## What to produce
Each entry in the listing must be set down again word for word.

>>>

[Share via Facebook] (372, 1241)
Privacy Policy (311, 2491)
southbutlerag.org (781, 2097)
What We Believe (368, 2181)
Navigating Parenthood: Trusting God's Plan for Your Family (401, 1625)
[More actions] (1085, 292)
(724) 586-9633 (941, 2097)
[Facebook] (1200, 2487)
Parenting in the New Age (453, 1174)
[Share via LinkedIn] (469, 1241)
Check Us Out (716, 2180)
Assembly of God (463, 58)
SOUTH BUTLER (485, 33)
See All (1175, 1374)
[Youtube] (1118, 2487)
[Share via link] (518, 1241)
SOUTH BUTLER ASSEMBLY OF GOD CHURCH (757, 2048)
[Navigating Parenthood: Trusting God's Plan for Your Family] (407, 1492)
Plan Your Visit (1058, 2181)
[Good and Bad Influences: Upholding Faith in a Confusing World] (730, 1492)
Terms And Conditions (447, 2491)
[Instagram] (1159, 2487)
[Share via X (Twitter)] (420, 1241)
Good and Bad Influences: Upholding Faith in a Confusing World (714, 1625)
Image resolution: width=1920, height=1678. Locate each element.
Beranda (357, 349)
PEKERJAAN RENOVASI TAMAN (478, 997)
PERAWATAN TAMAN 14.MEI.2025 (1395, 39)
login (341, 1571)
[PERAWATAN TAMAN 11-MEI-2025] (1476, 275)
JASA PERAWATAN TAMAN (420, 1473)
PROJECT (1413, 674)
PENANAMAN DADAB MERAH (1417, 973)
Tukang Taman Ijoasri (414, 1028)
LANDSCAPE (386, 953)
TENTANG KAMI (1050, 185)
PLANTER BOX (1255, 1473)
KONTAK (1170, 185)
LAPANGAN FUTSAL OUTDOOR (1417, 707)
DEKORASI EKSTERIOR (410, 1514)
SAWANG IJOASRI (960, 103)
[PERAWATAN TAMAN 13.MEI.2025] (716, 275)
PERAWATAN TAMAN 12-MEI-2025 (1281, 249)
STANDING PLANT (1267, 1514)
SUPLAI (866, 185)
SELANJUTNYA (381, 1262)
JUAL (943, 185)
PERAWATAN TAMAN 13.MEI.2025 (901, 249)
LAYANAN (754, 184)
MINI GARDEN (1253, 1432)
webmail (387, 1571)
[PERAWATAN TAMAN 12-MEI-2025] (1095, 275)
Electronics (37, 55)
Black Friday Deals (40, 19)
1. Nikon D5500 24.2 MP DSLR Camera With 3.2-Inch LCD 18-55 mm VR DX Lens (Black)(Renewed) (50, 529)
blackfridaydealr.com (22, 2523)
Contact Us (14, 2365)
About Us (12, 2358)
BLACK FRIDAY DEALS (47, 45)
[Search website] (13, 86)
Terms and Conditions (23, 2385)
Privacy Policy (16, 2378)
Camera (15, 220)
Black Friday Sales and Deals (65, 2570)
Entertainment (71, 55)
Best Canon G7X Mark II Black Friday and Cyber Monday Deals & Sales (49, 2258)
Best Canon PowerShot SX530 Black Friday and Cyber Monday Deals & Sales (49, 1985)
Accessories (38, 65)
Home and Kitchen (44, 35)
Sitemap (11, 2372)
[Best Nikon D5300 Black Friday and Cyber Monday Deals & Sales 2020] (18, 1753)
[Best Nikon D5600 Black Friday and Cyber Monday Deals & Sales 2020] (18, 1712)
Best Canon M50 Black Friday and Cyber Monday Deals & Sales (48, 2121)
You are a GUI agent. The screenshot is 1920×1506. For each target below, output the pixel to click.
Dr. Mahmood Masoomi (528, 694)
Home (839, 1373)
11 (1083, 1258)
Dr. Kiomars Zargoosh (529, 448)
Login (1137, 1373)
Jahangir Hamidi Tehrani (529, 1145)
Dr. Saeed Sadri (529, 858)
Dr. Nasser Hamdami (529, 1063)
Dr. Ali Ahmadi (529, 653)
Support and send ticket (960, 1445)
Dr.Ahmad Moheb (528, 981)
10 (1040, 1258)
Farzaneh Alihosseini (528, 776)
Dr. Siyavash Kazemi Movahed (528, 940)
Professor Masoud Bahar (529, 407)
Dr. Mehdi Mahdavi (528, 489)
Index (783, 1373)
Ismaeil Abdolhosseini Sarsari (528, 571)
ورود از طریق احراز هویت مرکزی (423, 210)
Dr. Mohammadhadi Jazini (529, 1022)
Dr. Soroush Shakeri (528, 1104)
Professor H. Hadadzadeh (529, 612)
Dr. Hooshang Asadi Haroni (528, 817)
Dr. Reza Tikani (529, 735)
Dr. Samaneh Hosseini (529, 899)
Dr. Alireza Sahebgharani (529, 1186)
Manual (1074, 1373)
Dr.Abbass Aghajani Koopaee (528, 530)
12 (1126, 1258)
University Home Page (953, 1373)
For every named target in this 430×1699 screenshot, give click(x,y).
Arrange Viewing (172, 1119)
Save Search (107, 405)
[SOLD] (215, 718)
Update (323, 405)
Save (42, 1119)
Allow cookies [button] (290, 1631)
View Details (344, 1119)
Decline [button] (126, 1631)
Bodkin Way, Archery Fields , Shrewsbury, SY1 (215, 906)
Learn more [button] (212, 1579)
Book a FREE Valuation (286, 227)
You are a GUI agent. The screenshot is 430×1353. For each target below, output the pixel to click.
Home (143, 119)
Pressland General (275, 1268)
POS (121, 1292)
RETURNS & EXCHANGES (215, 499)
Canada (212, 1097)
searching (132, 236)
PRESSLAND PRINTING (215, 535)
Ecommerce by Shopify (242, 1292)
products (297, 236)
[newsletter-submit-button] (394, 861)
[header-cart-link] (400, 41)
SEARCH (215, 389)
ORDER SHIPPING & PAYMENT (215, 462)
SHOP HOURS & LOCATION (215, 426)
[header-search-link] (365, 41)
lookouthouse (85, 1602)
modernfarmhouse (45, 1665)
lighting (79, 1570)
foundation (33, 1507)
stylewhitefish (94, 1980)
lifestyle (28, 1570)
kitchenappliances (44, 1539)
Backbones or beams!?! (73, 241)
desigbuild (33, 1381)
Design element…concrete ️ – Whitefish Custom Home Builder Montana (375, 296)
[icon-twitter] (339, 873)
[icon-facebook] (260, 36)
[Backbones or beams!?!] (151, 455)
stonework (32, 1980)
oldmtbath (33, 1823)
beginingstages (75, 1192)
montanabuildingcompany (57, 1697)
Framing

<<<

## Solution for this exercise
[Share via Facebook] (372, 1241)
Privacy Policy (311, 2491)
southbutlerag.org (781, 2097)
What We Believe (368, 2181)
Navigating Parenthood: Trusting God's Plan for Your Family (401, 1625)
[More actions] (1085, 292)
(724) 586-9633 (941, 2097)
[Facebook] (1200, 2487)
Parenting in the New Age (453, 1174)
[Share via LinkedIn] (469, 1241)
Check Us Out (716, 2180)
Assembly of God (463, 58)
SOUTH BUTLER (485, 33)
See All (1175, 1374)
[Youtube] (1118, 2487)
[Share via link] (518, 1241)
SOUTH BUTLER ASSEMBLY OF GOD CHURCH (757, 2048)
[Navigating Parenthood: Trusting God's Plan for Your Family] (407, 1492)
Plan Your Visit (1058, 2181)
[Good and Bad Influences: Upholding Faith in a Confusing World] (730, 1492)
Terms And Conditions (447, 2491)
[Instagram] (1159, 2487)
[Share via X (Twitter)] (420, 1241)
Good and Bad Influences: Upholding Faith in a Confusing World (714, 1625)
Image resolution: width=1920, height=1678. Locate each element.
Beranda (357, 349)
PEKERJAAN RENOVASI TAMAN (478, 997)
PERAWATAN TAMAN 14.MEI.2025 (1395, 39)
login (341, 1571)
[PERAWATAN TAMAN 11-MEI-2025] (1476, 275)
JASA PERAWATAN TAMAN (420, 1473)
PROJECT (1413, 674)
PENANAMAN DADAB MERAH (1417, 973)
Tukang Taman Ijoasri (414, 1028)
LANDSCAPE (386, 953)
TENTANG KAMI (1050, 185)
PLANTER BOX (1255, 1473)
KONTAK (1170, 185)
LAPANGAN FUTSAL OUTDOOR (1417, 707)
DEKORASI EKSTERIOR (410, 1514)
SAWANG IJOASRI (960, 103)
[PERAWATAN TAMAN 13.MEI.2025] (716, 275)
PERAWATAN TAMAN 12-MEI-2025 (1281, 249)
STANDING PLANT (1267, 1514)
SUPLAI (866, 185)
SELANJUTNYA (381, 1262)
JUAL (943, 185)
PERAWATAN TAMAN 13.MEI.2025 (901, 249)
LAYANAN (754, 184)
MINI GARDEN (1253, 1432)
webmail (387, 1571)
[PERAWATAN TAMAN 12-MEI-2025] (1095, 275)
Electronics (37, 55)
Black Friday Deals (40, 19)
1. Nikon D5500 24.2 MP DSLR Camera With 3.2-Inch LCD 18-55 mm VR DX Lens (Black)(Renewed) (50, 529)
blackfridaydealr.com (22, 2523)
Contact Us (14, 2365)
About Us (12, 2358)
BLACK FRIDAY DEALS (47, 45)
[Search website] (13, 86)
Terms and Conditions (23, 2385)
Privacy Policy (16, 2378)
Camera (15, 220)
Black Friday Sales and Deals (65, 2570)
Entertainment (71, 55)
Best Canon G7X Mark II Black Friday and Cyber Monday Deals & Sales (49, 2258)
Best Canon PowerShot SX530 Black Friday and Cyber Monday Deals & Sales (49, 1985)
Accessories (38, 65)
Home and Kitchen (44, 35)
Sitemap (11, 2372)
[Best Nikon D5300 Black Friday and Cyber Monday Deals & Sales 2020] (18, 1753)
[Best Nikon D5600 Black Friday and Cyber Monday Deals & Sales 2020] (18, 1712)
Best Canon M50 Black Friday and Cyber Monday Deals & Sales (48, 2121)
You are a GUI agent. The screenshot is 1920×1506. For each target below, output the pixel to click.
Dr. Mahmood Masoomi (528, 694)
Home (839, 1373)
11 (1083, 1258)
Dr. Kiomars Zargoosh (529, 448)
Login (1137, 1373)
Jahangir Hamidi Tehrani (529, 1145)
Dr. Saeed Sadri (529, 858)
Dr. Nasser Hamdami (529, 1063)
Dr. Ali Ahmadi (529, 653)
Support and send ticket (960, 1445)
Dr.Ahmad Moheb (528, 981)
10 (1040, 1258)
Farzaneh Alihosseini (528, 776)
Dr. Siyavash Kazemi Movahed (528, 940)
Professor Masoud Bahar (529, 407)
Dr. Mehdi Mahdavi (528, 489)
Index (783, 1373)
Ismaeil Abdolhosseini Sarsari (528, 571)
ورود از طریق احراز هویت مرکزی (423, 210)
Dr. Mohammadhadi Jazini (529, 1022)
Dr. Soroush Shakeri (528, 1104)
Professor H. Hadadzadeh (529, 612)
Dr. Hooshang Asadi Haroni (528, 817)
Dr. Reza Tikani (529, 735)
Dr. Samaneh Hosseini (529, 899)
Dr. Alireza Sahebgharani (529, 1186)
Manual (1074, 1373)
Dr.Abbass Aghajani Koopaee (528, 530)
12 (1126, 1258)
University Home Page (953, 1373)
For every named target in this 430×1699 screenshot, give click(x,y).
Arrange Viewing (172, 1119)
Save Search (107, 405)
[SOLD] (215, 718)
Update (323, 405)
Save (42, 1119)
Allow cookies [button] (290, 1631)
View Details (344, 1119)
Decline [button] (126, 1631)
Bodkin Way, Archery Fields , Shrewsbury, SY1 (215, 906)
Learn more [button] (212, 1579)
Book a FREE Valuation (286, 227)
You are a GUI agent. The screenshot is 430×1353. For each target below, output the pixel to click.
Home (143, 119)
Pressland General (275, 1268)
POS (121, 1292)
RETURNS & EXCHANGES (215, 499)
Canada (212, 1097)
searching (132, 236)
PRESSLAND PRINTING (215, 535)
Ecommerce by Shopify (242, 1292)
products (297, 236)
[newsletter-submit-button] (394, 861)
[header-cart-link] (400, 41)
SEARCH (215, 389)
ORDER SHIPPING & PAYMENT (215, 462)
SHOP HOURS & LOCATION (215, 426)
[header-search-link] (365, 41)
lookouthouse (85, 1602)
modernfarmhouse (45, 1665)
lighting (79, 1570)
foundation (33, 1507)
stylewhitefish (94, 1980)
lifestyle (28, 1570)
kitchenappliances (44, 1539)
Backbones or beams!?! (73, 241)
desigbuild (33, 1381)
Design element…concrete ️ – Whitefish Custom Home Builder Montana (375, 296)
[icon-twitter] (339, 873)
[icon-facebook] (260, 36)
[Backbones or beams!?!] (151, 455)
stonework (32, 1980)
oldmtbath (33, 1823)
beginingstages (75, 1192)
montanabuildingcompany (57, 1697)
Framing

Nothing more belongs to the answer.